● Text block
┌──
Suppose a data set that lists top movies, ranked by user vote. You’d like to get the total votes and the average age of the top 25 movies: the avg()
of the year
column and the sum()
of the votes
column, ordered by the rank
column to get the range 1–25.
To perform this, map the first 25 movies into a new result set, adding a count
column, then reduce each row of the mapped result set into a total for each field (votes
, year
and column
). Then use do to return a result set with the total votes and the average year, computed by dividing the sum of the years by their count.
r.table('movies').orderBy('rank').limit(25).map(function (doc) { return { totalVotes: doc('votes'), totalYear: doc('year'), count: 1 }; }).reduce(function (left, right) { return { totalVotes: left('totalVotes').add(right('totalVotes')), totalYear: left('totalYear').add(right('totalYear')), count: left('count').add(right('count')) }; }).do(function (res) { return { totalVotes: res('totalVotes'), averageYear: res('totalYear').div(res('count')) }; }).run(conn, callback);
We’re working on an easier syntax for performing multiple aggregations after group
commands. Follow issue 1725 to track progress on this.
To add or overwrite a field, you can use the update
command. For instance, if you would like to add the field author
with the value “Michel” for all of the documents in the table posts
, you would use:
r.table("posts").update({ author: "Michel" }).run(conn, function(err, result) { if (err) throw err; console.log(result); });
The update
command lets you to overwrite fields, but not delete them. If you want to delete a field, use the replace
command. The replace
command replaces your entire document with the new document you pass as an argument. For example, if you want to delete the field author
of the blog post with the id 1
, you would use:
r.table("posts").get("1").replace(r.row.without('author')) .run(conn, function(err, result) { if (err) throw err; console.log(result); });
All modifications made via the update
and replace
commands are always atomic with respect to a single document. For example, let’s say we’d like to atomically update a view count for a page if the field countable
is set to true, and get back the old and new results in a single query. We can perform this operation as follows:
r.table("pages").update(function(page) { return r.branch(page("countable").eq(true), // if the page is countable { views: page("views").add(1) }, // increment the view count {} // else do nothing ); }, {returnChanges: true}).run(conn, function(err, result) { if (err) throw err; console.log(result); });
Using a similar technique to the last recipe, we can use branch
and replace
to maintain a document’s updated_at
and created_at
fields by either inserting a new document or updating one depending on whether a document with a specified ID exists.
└──
● Problems and tasks
- A) Reproduce the stretch of the database query recipes from "Suppose a data" through "the range 1–25.".
- B) Carry on writing the database query recipes, starting right after their final sentence.

● Entries giving target coordinates
┌──
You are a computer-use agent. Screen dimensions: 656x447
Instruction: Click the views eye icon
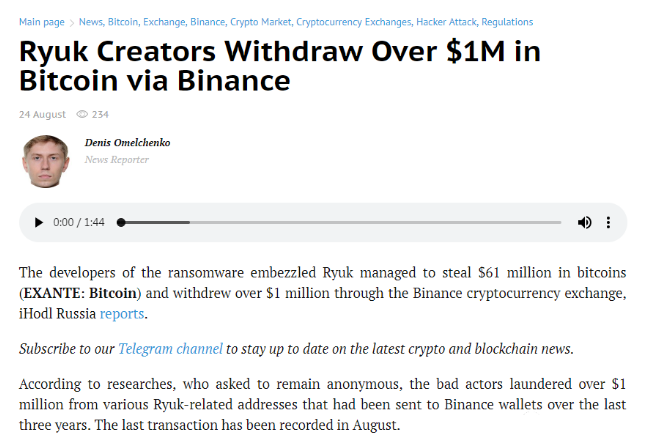coord(82,114)
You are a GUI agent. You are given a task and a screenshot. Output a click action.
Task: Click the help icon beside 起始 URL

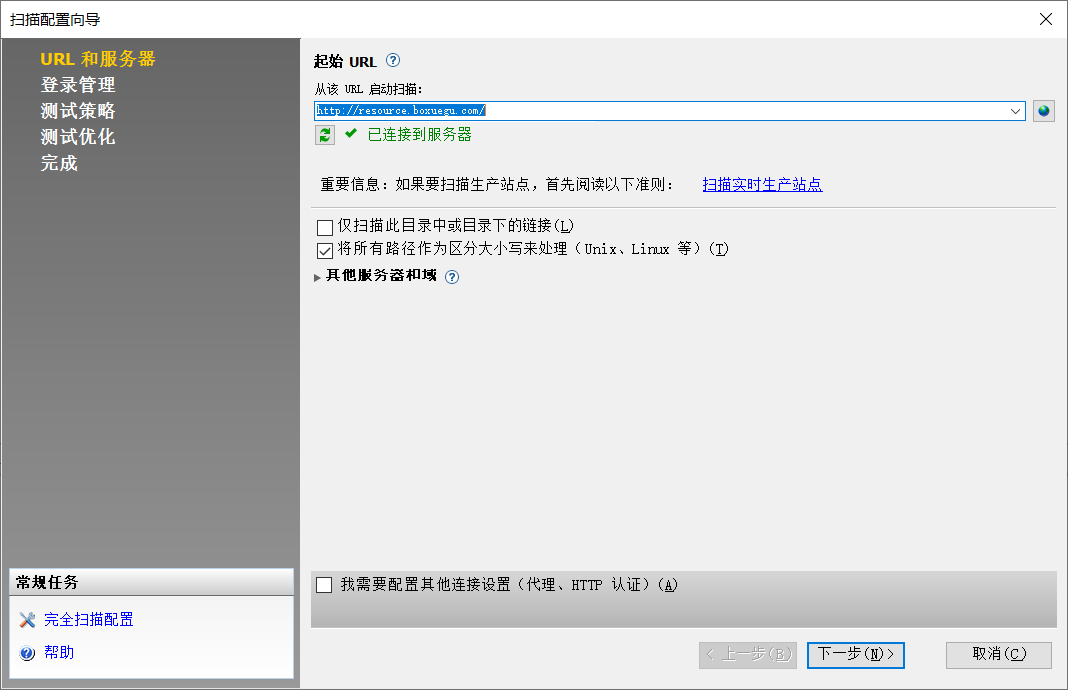pos(392,61)
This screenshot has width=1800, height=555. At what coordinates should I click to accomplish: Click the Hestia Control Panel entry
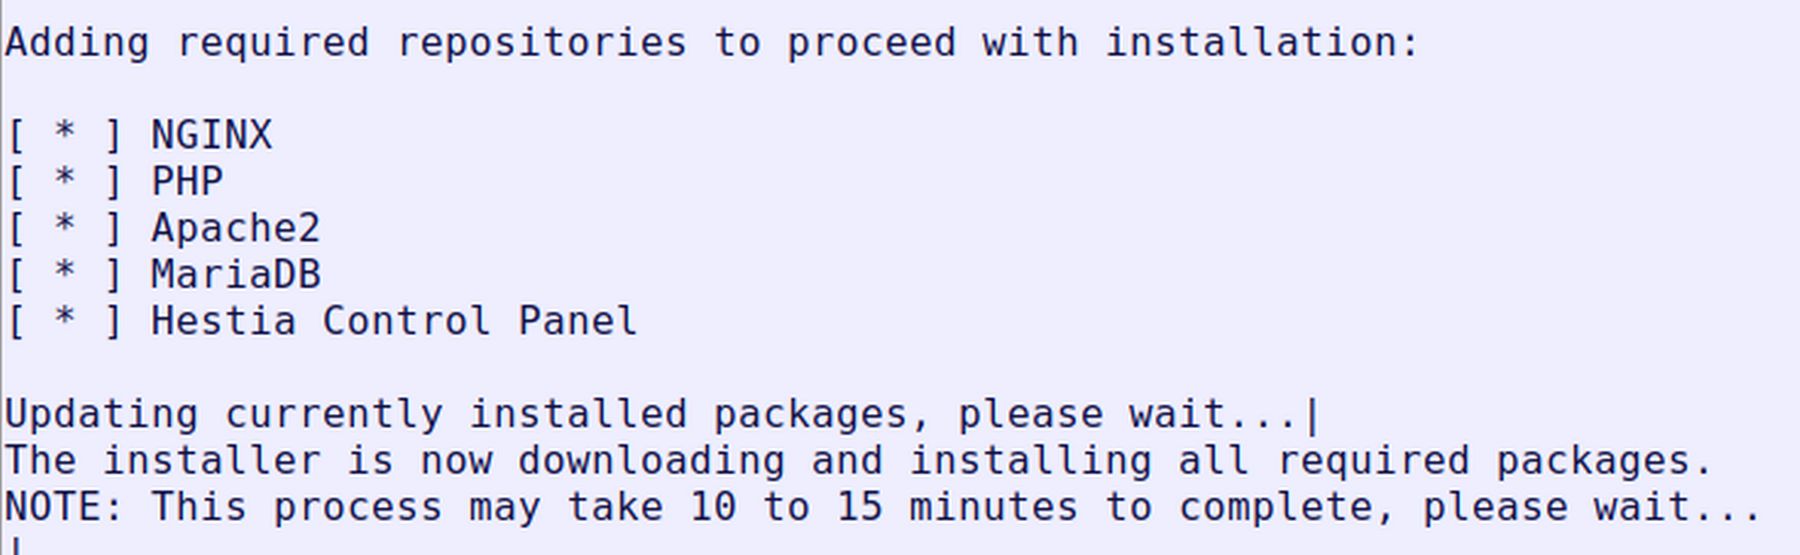click(x=394, y=321)
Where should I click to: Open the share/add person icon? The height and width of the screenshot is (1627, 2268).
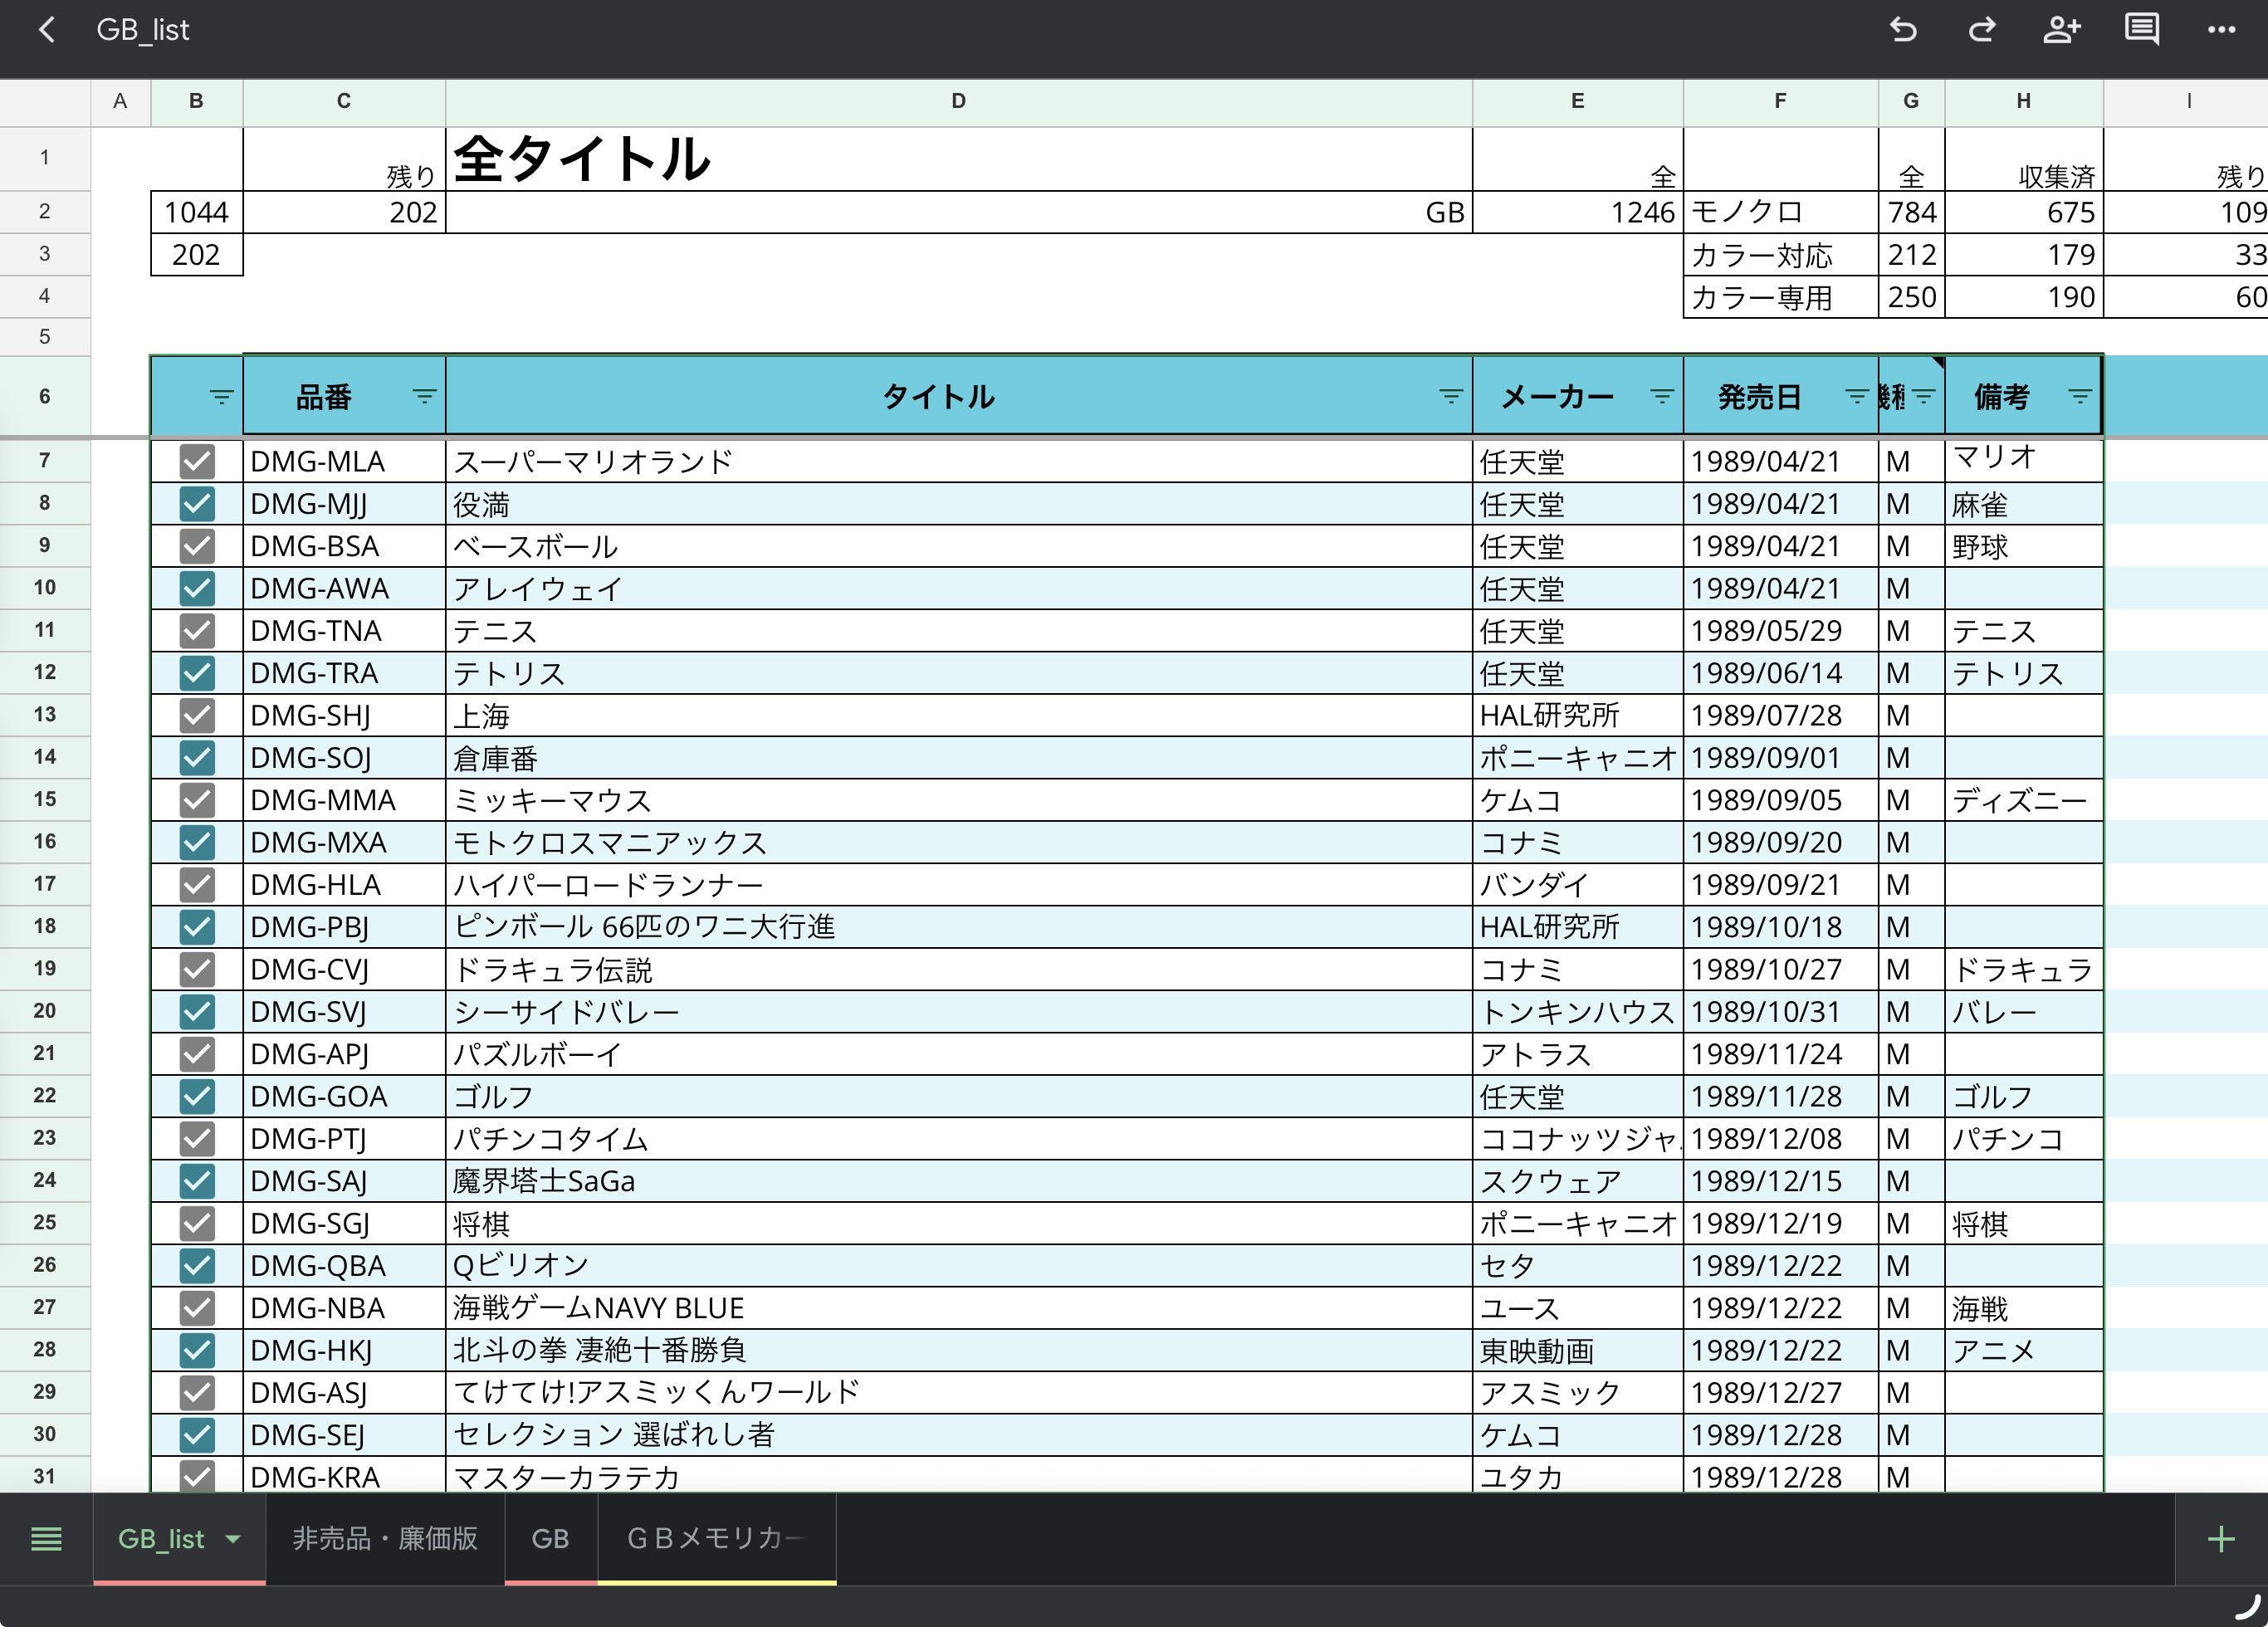pos(2061,30)
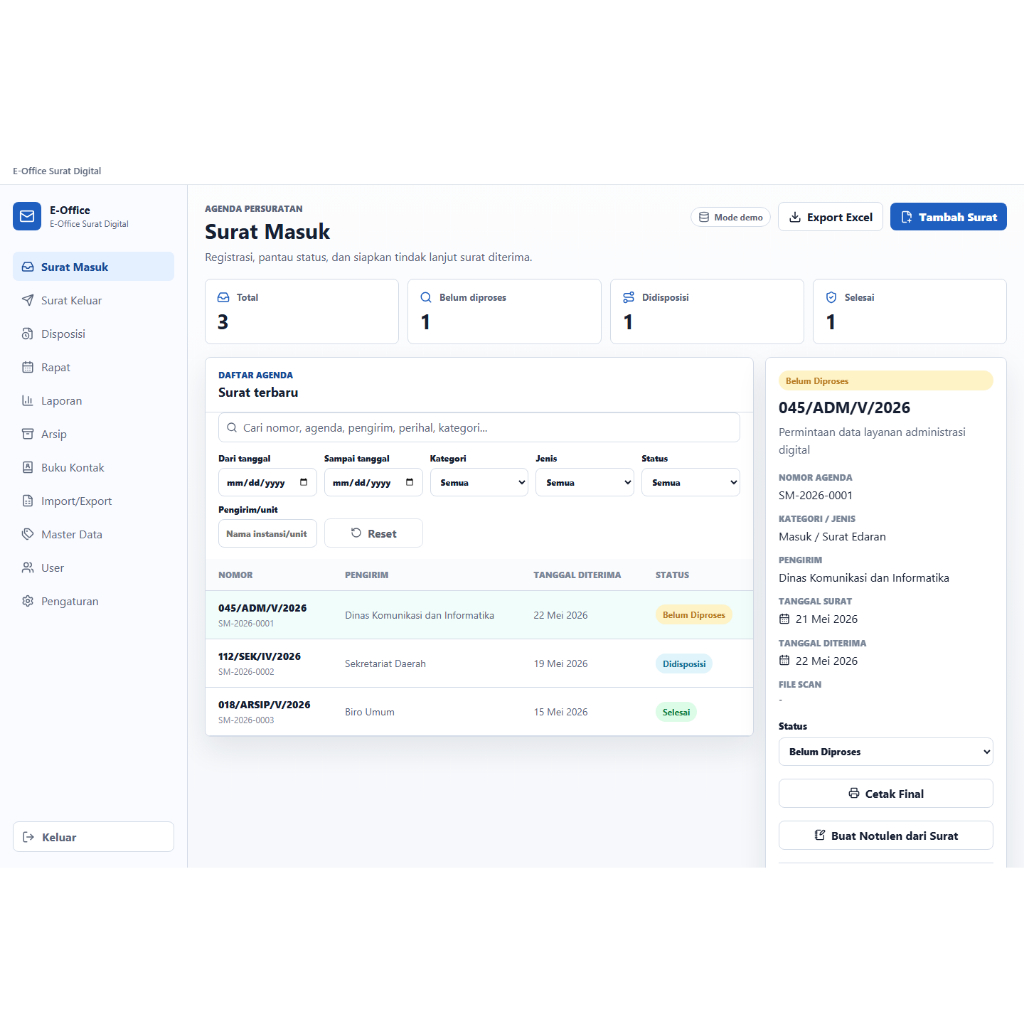This screenshot has height=1024, width=1024.
Task: Click the Export Excel button
Action: (x=831, y=217)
└──
● Exercise answers
- A)
Suppose a data set that lists top movies, ranked by user vote. You’d like to get the total votes and the average age of the top 25 movies: the avg()
of the year
column and the sum()
of the votes
column, ordered by the rank
column to get the range 1–25.

- B)
r.table('users').get(id).replace(function (doc) { return r.branch( doc.eq(null), r.expr(userObject).merge({id: id, created_at: r.now()}), doc.merge(userObject).merge({updated_at: r.now()}) ) }).run(conn, function(err, result) { if (err) throw err; console.log(result); });
You can use the epochTime
and ISO8601
commands to convert Unix timestamps (in seconds) and JSON date-time strings (which are in ISO 8601 format) to the ReQL time type. The ReQL driver will also convert JavaScript Date objects into ReQL time.
var theDate = new Date(); var timestamp = theDate.getTime(); var JSONDate = theDate.toJSON(); r.table("dates").insert({ from_object: theDate, from_epoch: r.epochTime(timestamp/1000.0), from_iso: r.ISO8601(JSONDate) }).run(conn, function(err, result) { if (err) throw err; console.log(result); });
Use the commands toEpochTime
and toISO8601
to convert back.
It’s possible to increment a field value in a document—for example, a counter—in one step on the server.
r.table('aggregated').get(id).update( { count: r.row('count').default(0).add(1) } ).run(conn, callback);
Use default
to ensure that if the count
field doesn’t already exist in the document, it’s added correctly, rather than letting add
throw an error.
You can limit the number of documents returned by your queries with the limit
command. Let’s retrieve just the first 10 blog posts:
r.table("posts").orderBy("date").limit(10).run(conn, function(err, result) { if (err) throw err; console.log(result); });
There are multiple ways to paginate results in RethinkDB. The most straightforward way is using skip
and limit
(similar to the way SQL’s OFFSET
and LIMIT
work), but that’s also the least efficient. It’s more efficient to use slice
, and even more efficient to use between
with a secondary index.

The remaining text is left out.